Anyone can propose a NIP. NIPs live in a GitHub repo. Fork it, write your proposal, and open a pull request. A good NIP clearly describes what it does, why it matters, and how to implement it. Include examples and consider edge cases. Discussion happens on the PR where people ask questions, suggest improvements, and point out problems. Be open to feedback. NIPs aren't approved by a committee. They're adopted by implementations. Write something useful, get clients and relays to support it, and your NIP becomes real. Rough consensus and running code. That's how standards grow.

NIP-46 is the Nostr protocol for remote signing. Before NIP-46, every app needed direct access to your private key. That meant pasting your nsec everywhere, trusting every client with everything. NIP-46 defines a standard way for apps to request signatures from a separate signer. The signer holds the keys. Apps just ask for signatures when they need them. Because it's a standard, you can use any NIP-46 signer with any NIP-46 compatible app. Switch signers without switching apps. Switch apps without re-entering keys. Interoperability through protocol, not platform.

Signet logs what it does: every connection attempt, every signing request, every approval or denial. This gives you an audit trail of what happened and when. Why care? If something seems wrong, logs tell the story.

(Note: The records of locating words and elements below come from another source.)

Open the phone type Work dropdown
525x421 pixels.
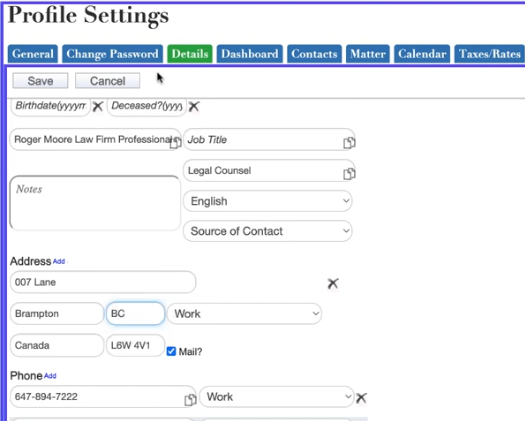coord(277,397)
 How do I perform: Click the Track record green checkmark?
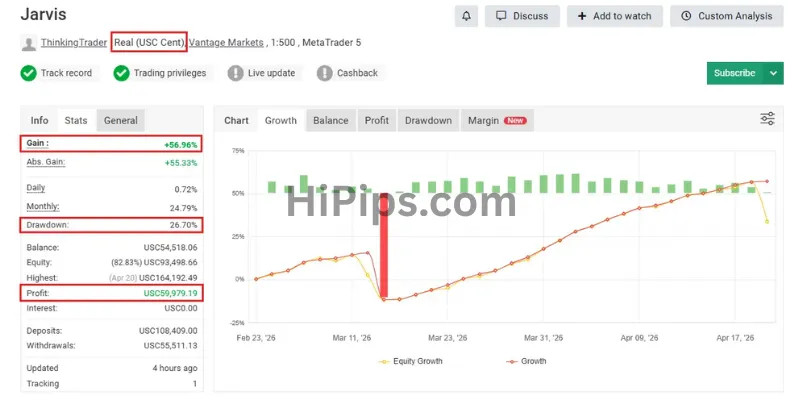(x=29, y=73)
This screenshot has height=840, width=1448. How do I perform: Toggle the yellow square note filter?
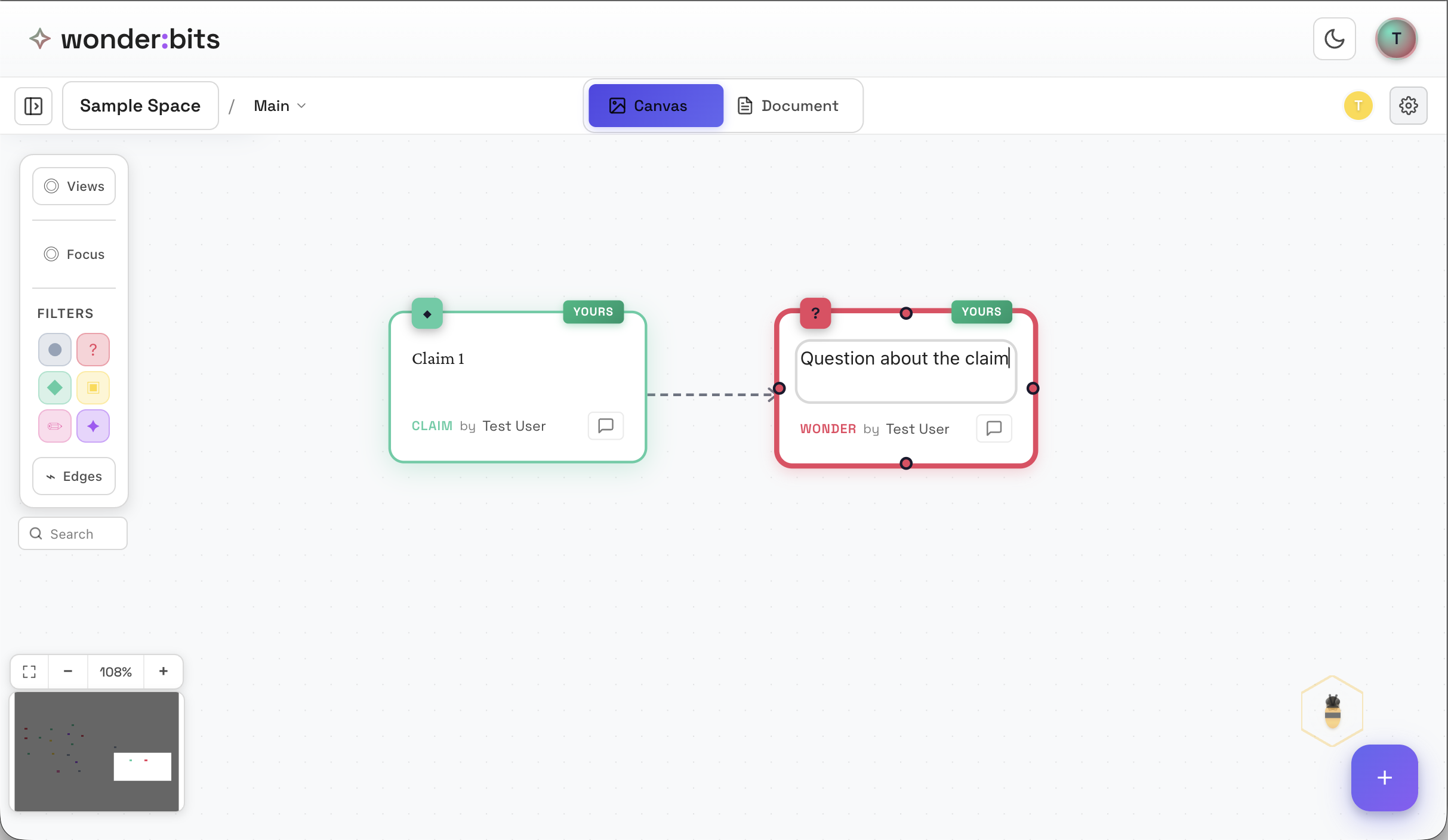point(93,388)
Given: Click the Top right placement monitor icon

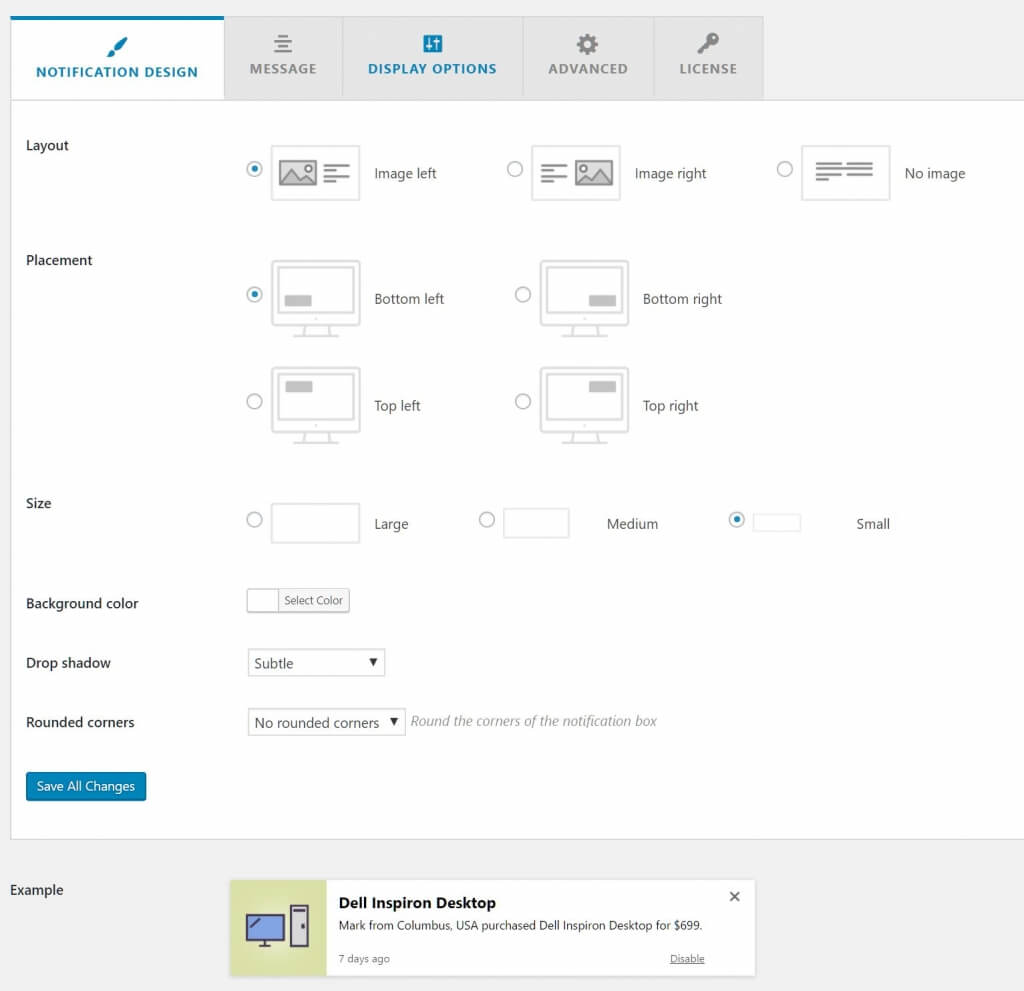Looking at the screenshot, I should pos(584,405).
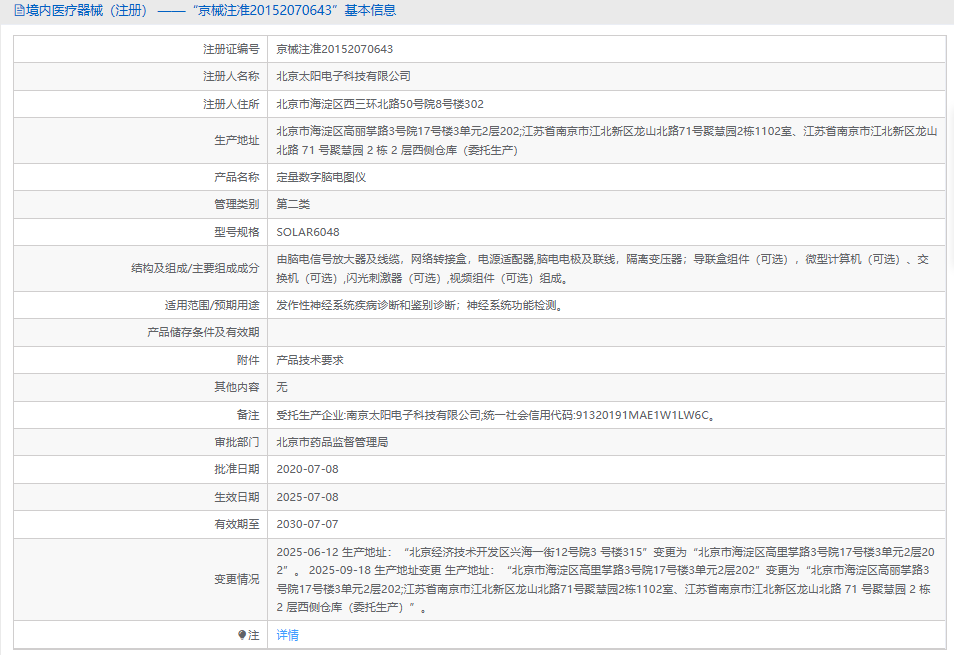Click the small marker icon beside 注
This screenshot has height=655, width=954.
[x=241, y=635]
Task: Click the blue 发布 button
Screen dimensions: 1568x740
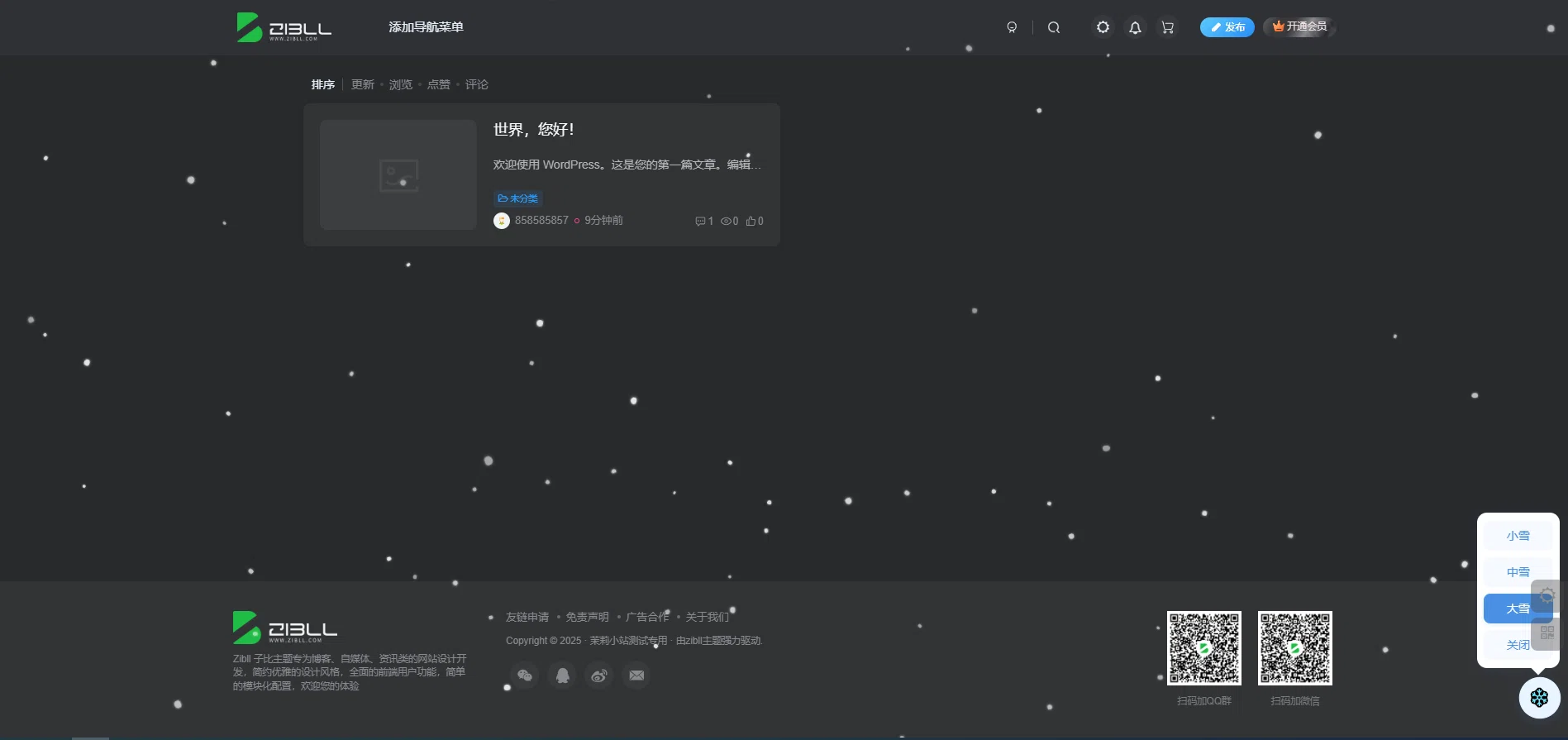Action: coord(1227,27)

Did a client request something unexpected? Did a connection come from somewhere unusual? Check logs periodically and look for patterns you don't recognize. A client signing things at 3am when you were asleep might indicate a compromised client or misconfigured auto-approve. Logs are also useful for debugging connection issues. If a client can't connect, the logs show why. Visibility into your signer's activity is part of maintaining security.

Nostr has privacy limitations. Know them. Your posts are public by default, and everyone can see them. DMs hide content but metadata is visible (who talked to whom, when). Gift wrapping helps but isn't universal. Relays see your IP address. They see your pubkey. They can log all your activity. Your follow list is public. Your profile is public. Your relay list is public. If you need strong privacy, layer additional tools. Tor for IP hiding. Separate keys for separate activities. Careful operational security. Nostr is censorship-resistant, not privacy-first. Design your usage accordingly.